Bolsonaro publicou em suas páginas nas redes sociais o elogio que lhe dirigira Putin durante reunião dos chefes de estado do grupo de países identificado por Brics (Brasil, Rússia, Índia, China e África do Sul). O tirano russo, como sabem, exaltou no brasileiro as virtudes da "masculinidade".

Ao lado do elogio, Bolsonaro transcreveu o que seria o Versículo 10 do Provérbio 24, do livro dos Provérbios, do Velho Testamento. A maioria dos 31 é atribuída a Salomão.

Escreveu o capitão: "Se te mostrares frouxo no dia da angústia, sua força será pequena".

Além do erro gramatical no emprego dos pronomes, há o "frouxo".

O presidente gostou da palavra. Durante uma cerimônia de entrega de títulos de propriedade rural na cidade de Flores de Goiás, nesta quarta, ele afirmou:
"Graças a vocês [agricultores], que não pararam, nós, na cidade, continuamos sobrevivendo. Se o 'fica em casa, a economia a gente vê depois' fosse aplicado no campo, teríamos desabastecimento, fome, miséria e problemas sociais. Parabéns a vocês, que não se mostraram frouxos na hora da angústia, como diz a passagem bíblica".

Passagem bíblica? A página do Vaticano traz a tradução oficial da Bíblia em Latim, espanhol, italiano e inglês.

Em Latim:
Si fueris lassus in die angustiae, coartabitur fortitudo tua.
Se fores fraco no dia da angústia, tua força será reduzida;

Em espanhol
Si flaqueas en el día de la adversidad, ¡qué poca fuerza tienes!
Se fraquejas no dia da adversidade, que pouca força tens!

Em Italiano:
Se ti avvilisci nel giorno della sventura, ben poca è la tua forza.
Se desanimas no dia do infortúnio, bem pouca é tua força

Em inglês:
If you remain indifferent in time of adversity, your strength will depart from you.
Se você fica indiferente no tempo da adversidade, sua força saíra de você

São traduções literais.
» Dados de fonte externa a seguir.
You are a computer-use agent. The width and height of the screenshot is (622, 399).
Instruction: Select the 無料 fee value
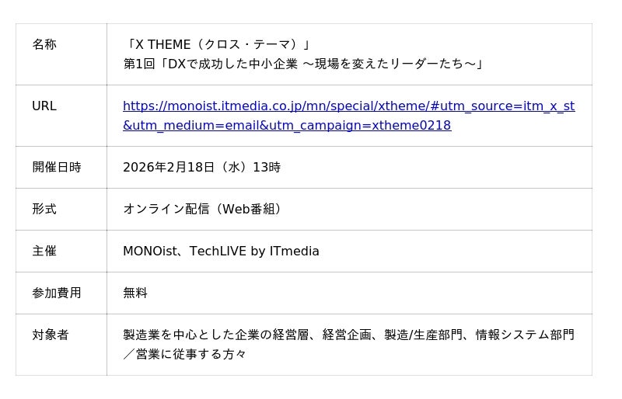click(135, 293)
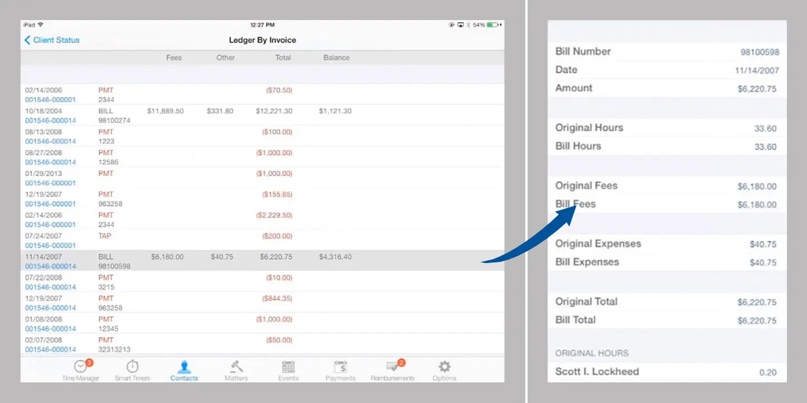Select the PMT 963258 row dated 12/19/2007
The image size is (807, 403).
click(x=223, y=198)
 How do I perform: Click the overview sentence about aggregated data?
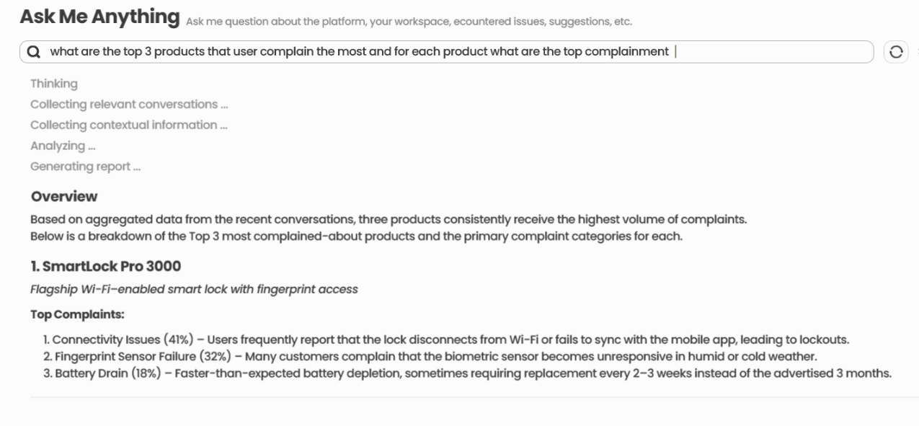[x=389, y=220]
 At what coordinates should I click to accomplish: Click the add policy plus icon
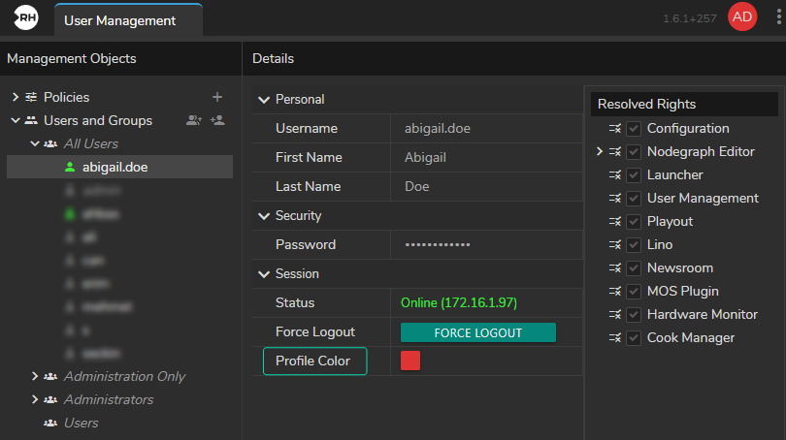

A língua em que a Igreja redige seus documentos oficiais, o latim, não permite a tradução "frouxo" para "lassus", que pode ser ainda "fatigado", "cansado", "esgotado".

É claro que "frouxo" pode ser um sinônimo de "fraco", mas não da fraqueza de que tratava Salomão, que, em Provérbios, aborda a arte moral, não a arte da guerra.

O Versículo 10 do Provérbio 24 só terá a tradução que lhe deu Bolsonaro no dia em que os milicianos da Zona Oeste publicarem a sua própria tradução da Bíblia. Ou então o misto de pastor e narcotraficante que já começou a dar as caras no Rio.

Bem pensado, meus caros, por que a mistura de Bolsonaro com a Bíblia daria certo? Afinal, trata-se de um livro que reúne muitos livros. E nós sabemos que a aproximação de tal objeto do homem que governa o Brasil pode ser considerada um atentado terrorista.